You must have heard of functions like AVG, Count etc in SQL or SQL server, but many of us still don't know how to use Aggregate functions in SQL, so in this guide, I am going to explain about all of the Aggregate functions available in SQL server with an example.

What are Aggregate Functions in SQL?

An aggregate function is a function where the values of multiple rows are grouped together to form a single value of more significant meaning or measurements such as a set or a list.

So, in other words, Aggregate functions perform a calculation on a set of values and return a single value.

The aggregate functions – COUNT, SUM, AVG, MAX, MIN  – don't handle NULL in the same way as ordinary functions and operators. Instead of returning NULL as soon as a NULL operand is encountered, they only take non-NULL fields into consideration while computing the outcome

SQL Aggregate functions are among the ones most widely used in reporting & data joining scenarios. Here are the few SQL Aggregate functions which I am going to explain today

  1. COUNT ()  :  returns the total number of values in a given column
  2. SUM ()  : returns the sum of the numeric values in a given column
  3. AVG  () : returns the average value of a given column
  4. MIN() : returns the smallest value in a given column
  5. MAX () : returns the largest value in a given column

Let's discuss each of them with an example.
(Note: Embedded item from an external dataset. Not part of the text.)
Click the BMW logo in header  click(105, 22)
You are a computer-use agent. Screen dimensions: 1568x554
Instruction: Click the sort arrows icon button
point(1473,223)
I will be using a database AdventureWorks on my local SQL server database, you can download the complete database using https://github.com/Microsoft/sql-server-samples/releases/tag/adventureworks if you have SQL server, else you can download SQL server various version.

Let's create a new table on which using which I will be explaining our example:

USE [AdventureWorks2012]
GO
 
SELECT
    P.BusinessEntityID AS EmpID, P.Title, P.FirstName, P.MiddleName, P.LastName, 
    E.Gender, E.MaritalStatus, E.BirthDate AS DOB, E.HireDate AS DOJ, E.JobTitle, 
    D.Name AS DeptName, S.Rate
INTO dbo.Employee -- Create a new table here and load query data
FROM [Person].[Person] P
INNER JOIN [HumanResources].[Employee] E 
        ON E.BusinessEntityID = P.BusinessEntityID
CROSS APPLY (
    SELECT TOP 1 DepartmentID
    FROM [HumanResources].[EmployeeDepartmentHistory] DH 
    WHERE DH.BusinessEntityID = E.BusinessEntityID 
    ORDER BY StartDate DESC) EDH
INNER JOIN [HumanResources].[Department] D 
        ON D.DepartmentID = EDH.DepartmentID
INNER JOIN [HumanResources].[EmployeePayHistory] S 
        ON S.BusinessEntityID = P.BusinessEntityID
 
SELECT * FROM dbo.Employee
GO

Output will be a list of Employee's

employee-table-output-sql-aggregate-functions-sum

COUNT() function

Count function is used to return the number of rows in a table or a group and returns an INT (integer).

Syntax

-- Syntax for SQL Server and Azure SQL Database  

COUNT ( { [ [ ALL | DISTINCT ] expression ] | * } )   
    [ OVER (   
        [ partition_by_clause ]   
        [ order_by_clause ]   
        [ ROW_or_RANGE_clause ]  
    ) ]  

Let's try to use the COUNT function in the above-created table in SQL server with different scenario's

-- To get count of all reords in a table:
select COUNT(*) from dbo.Employee -- 316
 
-- Within Group: get count of records having Gender = 'M':
select COUNT(*) from dbo.Employee WHERE Gender = 'M' -- 228
 
 -- Using ColumnName to COUNT:
select COUNT(FirstName) from dbo.Employee -- 316

-- Using DISTINCT with COUNT:
select COUNT(DISTINCT FirstName) from dbo.Employee -- 224

-- Using Count to provide output column a name
select COUNT(DISTINCT FirstName) as Total from dbo.Employee  -- 224

I have commented out each of the cases so you can understand the difference, let's take a look on the output, when it is executed in SQL server

count-aggregate-function-output-min.png

The Last example which I have highlighted using red border show's the output as custom named, column, so basically, you can provide your own name to the output of COUNT and can use it in other sub-query also.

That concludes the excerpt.